Caching segmentation models

MDHowe4 commented 11 months ago

On our cluster, compute nodes do not have internet access. I can download and cache all of the container images easily either manually or by doing a dry run on a head node, but I am scratching my head as to how to cache the Tissuenet segmentation models for use with with Mesmer/Cellpose/etc since they are downloaded when the containers are being used in the pipeline. This isn't a problem when I've used these containers outside Nextflow since they just get cached in $HOME. The way Nextflow works as I understand it the models will be cached in the Nextflow working directory work, however, if this directory changes then you have to download the model again, which is a problem. My issue here seems similar to labsyspharm/mcmicro/issues/515 , but I am hoping there is an answer here that doesn't involve hardcoding the container paths, rebuilding the container and deploying it. I wonder if defining a permanent NXF_WORK directory will work, but I worry that cleaning the working directory will require it to be downloaded again. Maybe someone here has overcome this problem before?

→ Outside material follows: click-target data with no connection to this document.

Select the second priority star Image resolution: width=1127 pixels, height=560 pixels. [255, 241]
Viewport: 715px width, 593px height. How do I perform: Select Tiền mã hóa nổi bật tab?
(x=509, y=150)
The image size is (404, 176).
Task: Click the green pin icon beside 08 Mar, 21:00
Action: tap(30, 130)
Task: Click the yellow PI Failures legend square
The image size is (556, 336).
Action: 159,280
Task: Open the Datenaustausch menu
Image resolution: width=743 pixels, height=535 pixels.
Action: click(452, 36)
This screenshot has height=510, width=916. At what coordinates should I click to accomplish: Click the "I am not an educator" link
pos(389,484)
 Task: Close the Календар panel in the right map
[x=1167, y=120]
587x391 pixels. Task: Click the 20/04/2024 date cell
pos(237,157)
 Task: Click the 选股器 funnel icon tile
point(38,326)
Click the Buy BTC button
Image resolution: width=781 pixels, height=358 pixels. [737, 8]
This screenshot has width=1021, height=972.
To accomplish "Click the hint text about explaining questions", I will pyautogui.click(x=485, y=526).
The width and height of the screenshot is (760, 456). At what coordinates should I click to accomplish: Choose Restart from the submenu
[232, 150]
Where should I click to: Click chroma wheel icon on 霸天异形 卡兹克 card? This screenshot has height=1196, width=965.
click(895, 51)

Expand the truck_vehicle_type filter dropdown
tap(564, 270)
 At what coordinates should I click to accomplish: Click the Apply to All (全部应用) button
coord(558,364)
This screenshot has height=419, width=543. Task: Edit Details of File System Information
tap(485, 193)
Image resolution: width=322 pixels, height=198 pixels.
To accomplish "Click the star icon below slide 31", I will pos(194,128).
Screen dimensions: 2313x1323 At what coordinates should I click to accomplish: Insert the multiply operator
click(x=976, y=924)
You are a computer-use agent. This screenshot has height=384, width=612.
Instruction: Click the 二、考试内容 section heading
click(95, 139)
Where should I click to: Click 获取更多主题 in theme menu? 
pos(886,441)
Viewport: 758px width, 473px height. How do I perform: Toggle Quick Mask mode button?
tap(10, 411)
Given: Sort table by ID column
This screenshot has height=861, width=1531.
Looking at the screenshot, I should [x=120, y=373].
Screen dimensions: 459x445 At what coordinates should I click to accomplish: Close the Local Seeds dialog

ArtemSokolov commented 11 months ago

Hi @MDHowe4,

I believe this happens because we are formally setting the work directory to be $HOME inside the containers: https://github.com/labsyspharm/mcmicro/blob/master/config/nf/singularity.config#L3

The change was introduced in #453, but I don't remember what was breaking that required this.

Can you try creating a custom.config and adding this line to it to reset $HOME back to its location on the host system?

singularity.runOptions = '-C -H "$HOME"'

You can pass this config to nextflow with

nextflow run labsyspharm/mcmicro -c custom.config --in myproject -profile singularity

If it can't find the input files, you can also try explicitly exposing the work directory (without setting it to be $HOME) with:

singularity.runOptions = '-C -H "$HOME" -B "$PWD"'

If it's still failing after that, can you post the output of grep singularity .command.run from the work directory of the failing process?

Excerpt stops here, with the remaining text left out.